▶ Data for analysis:
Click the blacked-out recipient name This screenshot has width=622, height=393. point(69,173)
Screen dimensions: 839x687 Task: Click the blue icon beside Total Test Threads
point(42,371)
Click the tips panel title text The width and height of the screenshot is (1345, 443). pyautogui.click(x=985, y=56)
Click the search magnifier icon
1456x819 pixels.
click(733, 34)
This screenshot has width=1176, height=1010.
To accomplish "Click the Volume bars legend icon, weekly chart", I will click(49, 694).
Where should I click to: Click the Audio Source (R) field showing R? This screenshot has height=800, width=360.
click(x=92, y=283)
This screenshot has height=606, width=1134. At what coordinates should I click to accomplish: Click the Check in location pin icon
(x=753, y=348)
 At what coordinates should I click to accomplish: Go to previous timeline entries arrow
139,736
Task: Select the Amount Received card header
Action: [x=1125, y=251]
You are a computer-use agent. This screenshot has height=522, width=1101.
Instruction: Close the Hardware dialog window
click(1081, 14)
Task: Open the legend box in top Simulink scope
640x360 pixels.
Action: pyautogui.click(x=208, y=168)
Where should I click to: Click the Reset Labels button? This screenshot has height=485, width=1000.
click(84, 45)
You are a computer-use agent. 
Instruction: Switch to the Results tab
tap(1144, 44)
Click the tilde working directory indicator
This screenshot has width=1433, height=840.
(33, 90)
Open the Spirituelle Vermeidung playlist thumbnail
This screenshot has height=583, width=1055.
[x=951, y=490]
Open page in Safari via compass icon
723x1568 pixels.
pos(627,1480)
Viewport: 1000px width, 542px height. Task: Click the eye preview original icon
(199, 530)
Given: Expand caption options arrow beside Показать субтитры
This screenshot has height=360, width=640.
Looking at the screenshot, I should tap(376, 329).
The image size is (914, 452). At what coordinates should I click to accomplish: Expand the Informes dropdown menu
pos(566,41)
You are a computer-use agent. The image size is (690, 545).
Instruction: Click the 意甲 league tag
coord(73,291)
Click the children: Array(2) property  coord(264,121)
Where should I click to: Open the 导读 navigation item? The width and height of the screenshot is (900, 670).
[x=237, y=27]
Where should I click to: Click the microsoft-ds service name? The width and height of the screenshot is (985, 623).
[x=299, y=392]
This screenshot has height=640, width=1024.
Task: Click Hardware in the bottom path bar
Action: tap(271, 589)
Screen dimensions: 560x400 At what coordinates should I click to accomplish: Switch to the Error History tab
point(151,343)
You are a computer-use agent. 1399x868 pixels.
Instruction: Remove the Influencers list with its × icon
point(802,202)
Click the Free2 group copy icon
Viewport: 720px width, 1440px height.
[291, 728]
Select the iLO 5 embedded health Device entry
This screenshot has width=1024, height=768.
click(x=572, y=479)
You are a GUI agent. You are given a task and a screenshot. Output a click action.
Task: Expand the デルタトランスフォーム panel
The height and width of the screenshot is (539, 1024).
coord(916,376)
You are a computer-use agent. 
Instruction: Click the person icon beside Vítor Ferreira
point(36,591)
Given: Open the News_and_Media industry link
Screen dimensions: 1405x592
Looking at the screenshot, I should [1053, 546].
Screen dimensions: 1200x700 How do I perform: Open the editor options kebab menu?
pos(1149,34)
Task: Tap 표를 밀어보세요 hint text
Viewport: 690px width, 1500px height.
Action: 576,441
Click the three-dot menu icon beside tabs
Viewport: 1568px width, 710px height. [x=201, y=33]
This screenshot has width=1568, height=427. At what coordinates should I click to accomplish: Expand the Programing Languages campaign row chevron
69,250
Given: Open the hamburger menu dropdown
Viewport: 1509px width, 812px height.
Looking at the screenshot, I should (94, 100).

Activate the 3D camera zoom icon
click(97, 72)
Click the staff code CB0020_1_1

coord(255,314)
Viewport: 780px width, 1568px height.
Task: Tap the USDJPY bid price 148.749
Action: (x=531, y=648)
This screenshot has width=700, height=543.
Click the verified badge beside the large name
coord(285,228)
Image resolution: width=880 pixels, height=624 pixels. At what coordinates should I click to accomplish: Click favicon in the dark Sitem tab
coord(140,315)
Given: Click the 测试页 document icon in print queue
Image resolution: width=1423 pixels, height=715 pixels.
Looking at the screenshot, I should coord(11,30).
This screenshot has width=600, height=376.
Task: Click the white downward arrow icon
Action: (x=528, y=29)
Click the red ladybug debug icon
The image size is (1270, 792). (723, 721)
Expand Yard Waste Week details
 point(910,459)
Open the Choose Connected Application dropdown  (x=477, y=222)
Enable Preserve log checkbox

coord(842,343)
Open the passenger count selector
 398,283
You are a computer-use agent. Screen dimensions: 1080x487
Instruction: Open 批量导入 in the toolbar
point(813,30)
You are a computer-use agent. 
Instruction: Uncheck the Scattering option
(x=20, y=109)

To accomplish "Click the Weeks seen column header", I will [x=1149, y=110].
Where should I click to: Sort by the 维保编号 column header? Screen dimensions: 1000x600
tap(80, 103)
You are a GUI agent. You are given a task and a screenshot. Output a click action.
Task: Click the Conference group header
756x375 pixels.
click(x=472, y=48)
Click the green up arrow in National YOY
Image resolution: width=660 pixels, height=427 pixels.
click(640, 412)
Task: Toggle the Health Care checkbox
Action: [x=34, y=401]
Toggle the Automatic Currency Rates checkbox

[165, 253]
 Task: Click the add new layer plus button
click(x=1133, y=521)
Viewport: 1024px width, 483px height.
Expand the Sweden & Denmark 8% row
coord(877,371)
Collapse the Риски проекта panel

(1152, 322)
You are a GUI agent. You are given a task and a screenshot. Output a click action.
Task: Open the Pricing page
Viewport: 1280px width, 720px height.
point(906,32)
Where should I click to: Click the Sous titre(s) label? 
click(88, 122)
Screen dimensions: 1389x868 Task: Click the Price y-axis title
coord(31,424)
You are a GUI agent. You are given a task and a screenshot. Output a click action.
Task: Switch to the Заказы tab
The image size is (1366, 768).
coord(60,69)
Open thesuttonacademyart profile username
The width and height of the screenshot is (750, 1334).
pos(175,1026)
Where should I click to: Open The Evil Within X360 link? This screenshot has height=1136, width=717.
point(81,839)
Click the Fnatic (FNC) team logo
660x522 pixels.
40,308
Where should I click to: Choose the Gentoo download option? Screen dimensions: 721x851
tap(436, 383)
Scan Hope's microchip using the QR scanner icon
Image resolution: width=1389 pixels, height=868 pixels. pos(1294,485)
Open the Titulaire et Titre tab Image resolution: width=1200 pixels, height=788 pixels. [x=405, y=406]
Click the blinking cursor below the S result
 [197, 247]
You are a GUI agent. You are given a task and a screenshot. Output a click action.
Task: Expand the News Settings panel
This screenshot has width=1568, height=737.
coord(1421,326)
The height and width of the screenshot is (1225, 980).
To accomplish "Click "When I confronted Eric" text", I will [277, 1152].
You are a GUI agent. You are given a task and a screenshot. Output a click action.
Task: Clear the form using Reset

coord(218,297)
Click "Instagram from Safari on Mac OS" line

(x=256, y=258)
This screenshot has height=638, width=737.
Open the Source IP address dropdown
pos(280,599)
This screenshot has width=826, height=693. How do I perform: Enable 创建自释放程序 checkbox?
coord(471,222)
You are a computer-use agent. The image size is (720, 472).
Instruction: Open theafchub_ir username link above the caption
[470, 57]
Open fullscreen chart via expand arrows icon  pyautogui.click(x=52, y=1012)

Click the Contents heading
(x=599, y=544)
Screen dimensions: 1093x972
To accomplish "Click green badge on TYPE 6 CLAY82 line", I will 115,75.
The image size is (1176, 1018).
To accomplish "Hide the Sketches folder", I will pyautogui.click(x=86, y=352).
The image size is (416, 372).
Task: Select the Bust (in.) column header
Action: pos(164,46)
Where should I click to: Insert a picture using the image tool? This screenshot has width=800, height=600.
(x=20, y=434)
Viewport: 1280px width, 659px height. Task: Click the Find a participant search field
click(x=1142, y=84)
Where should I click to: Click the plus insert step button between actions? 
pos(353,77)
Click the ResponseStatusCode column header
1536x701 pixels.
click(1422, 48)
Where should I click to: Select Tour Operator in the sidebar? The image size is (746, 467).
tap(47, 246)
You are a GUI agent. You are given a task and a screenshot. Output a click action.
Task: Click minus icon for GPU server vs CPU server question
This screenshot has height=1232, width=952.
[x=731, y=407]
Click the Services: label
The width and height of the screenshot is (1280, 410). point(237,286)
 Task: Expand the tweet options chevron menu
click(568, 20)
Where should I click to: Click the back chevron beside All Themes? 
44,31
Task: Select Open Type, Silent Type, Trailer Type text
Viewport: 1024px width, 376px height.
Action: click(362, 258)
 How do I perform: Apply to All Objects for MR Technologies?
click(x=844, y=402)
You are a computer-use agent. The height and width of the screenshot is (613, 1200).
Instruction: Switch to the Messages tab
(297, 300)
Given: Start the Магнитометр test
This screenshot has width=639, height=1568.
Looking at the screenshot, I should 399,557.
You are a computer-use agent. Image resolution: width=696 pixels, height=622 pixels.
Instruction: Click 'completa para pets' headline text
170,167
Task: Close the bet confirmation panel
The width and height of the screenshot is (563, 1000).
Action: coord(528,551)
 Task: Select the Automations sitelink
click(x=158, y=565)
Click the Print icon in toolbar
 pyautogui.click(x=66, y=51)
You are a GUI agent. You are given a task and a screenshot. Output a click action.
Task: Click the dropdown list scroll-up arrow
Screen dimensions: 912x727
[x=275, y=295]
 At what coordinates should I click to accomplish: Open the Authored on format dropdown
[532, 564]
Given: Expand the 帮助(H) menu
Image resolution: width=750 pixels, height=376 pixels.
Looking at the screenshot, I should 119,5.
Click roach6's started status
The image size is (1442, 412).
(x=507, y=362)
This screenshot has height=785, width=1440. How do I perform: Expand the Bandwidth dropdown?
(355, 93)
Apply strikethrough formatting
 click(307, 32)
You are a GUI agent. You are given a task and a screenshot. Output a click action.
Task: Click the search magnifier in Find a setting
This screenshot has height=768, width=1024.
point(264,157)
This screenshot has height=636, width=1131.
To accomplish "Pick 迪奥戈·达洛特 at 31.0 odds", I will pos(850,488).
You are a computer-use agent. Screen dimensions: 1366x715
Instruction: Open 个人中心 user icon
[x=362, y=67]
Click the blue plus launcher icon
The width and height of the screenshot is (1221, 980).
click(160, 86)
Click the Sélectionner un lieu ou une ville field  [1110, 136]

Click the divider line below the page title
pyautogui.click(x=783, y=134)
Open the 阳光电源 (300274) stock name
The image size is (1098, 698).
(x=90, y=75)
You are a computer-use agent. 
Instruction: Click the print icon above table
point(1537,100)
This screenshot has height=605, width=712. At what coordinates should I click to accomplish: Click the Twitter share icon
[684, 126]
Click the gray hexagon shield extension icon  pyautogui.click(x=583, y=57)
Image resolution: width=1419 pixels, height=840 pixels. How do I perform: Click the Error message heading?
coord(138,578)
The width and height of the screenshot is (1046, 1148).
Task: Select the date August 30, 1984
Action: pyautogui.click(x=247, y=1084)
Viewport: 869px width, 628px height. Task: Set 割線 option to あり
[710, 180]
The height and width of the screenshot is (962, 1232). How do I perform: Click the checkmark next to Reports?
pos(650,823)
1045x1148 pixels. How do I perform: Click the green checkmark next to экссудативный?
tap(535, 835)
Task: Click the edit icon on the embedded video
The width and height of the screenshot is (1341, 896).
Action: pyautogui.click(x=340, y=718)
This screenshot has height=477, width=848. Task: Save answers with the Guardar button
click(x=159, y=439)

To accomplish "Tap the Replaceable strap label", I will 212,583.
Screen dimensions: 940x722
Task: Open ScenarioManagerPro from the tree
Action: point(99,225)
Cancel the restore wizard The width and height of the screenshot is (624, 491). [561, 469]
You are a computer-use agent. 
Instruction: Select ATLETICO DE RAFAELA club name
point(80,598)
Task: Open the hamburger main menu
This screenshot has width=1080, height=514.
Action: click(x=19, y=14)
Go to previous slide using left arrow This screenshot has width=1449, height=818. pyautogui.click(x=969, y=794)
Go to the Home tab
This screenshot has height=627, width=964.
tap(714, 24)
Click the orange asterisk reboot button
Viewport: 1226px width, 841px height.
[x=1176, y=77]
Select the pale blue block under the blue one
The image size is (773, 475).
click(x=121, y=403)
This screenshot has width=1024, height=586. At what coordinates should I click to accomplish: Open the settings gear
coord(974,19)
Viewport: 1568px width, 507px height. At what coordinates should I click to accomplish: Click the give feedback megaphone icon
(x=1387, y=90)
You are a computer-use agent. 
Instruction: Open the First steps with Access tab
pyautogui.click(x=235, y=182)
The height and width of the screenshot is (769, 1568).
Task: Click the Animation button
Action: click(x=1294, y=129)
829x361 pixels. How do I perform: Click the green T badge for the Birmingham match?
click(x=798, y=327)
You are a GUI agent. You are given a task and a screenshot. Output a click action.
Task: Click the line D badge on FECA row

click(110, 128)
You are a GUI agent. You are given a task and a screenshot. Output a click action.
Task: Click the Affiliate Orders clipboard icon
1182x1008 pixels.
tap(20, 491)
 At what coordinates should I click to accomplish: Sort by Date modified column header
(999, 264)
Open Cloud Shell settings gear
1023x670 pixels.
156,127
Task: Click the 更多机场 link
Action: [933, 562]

▶ Try it: Please restate, word for word, the lines of the entries that run from the first line through the one holding "This screenshot has width=1176, height=1010.", and add nothing.

▶ Response box:
Click the blacked-out recipient name This screenshot has width=622, height=393. point(69,173)
Screen dimensions: 839x687 Task: Click the blue icon beside Total Test Threads
point(42,371)
Click the tips panel title text The width and height of the screenshot is (1345, 443). pyautogui.click(x=985, y=56)
Click the search magnifier icon
1456x819 pixels.
click(733, 34)
This screenshot has width=1176, height=1010.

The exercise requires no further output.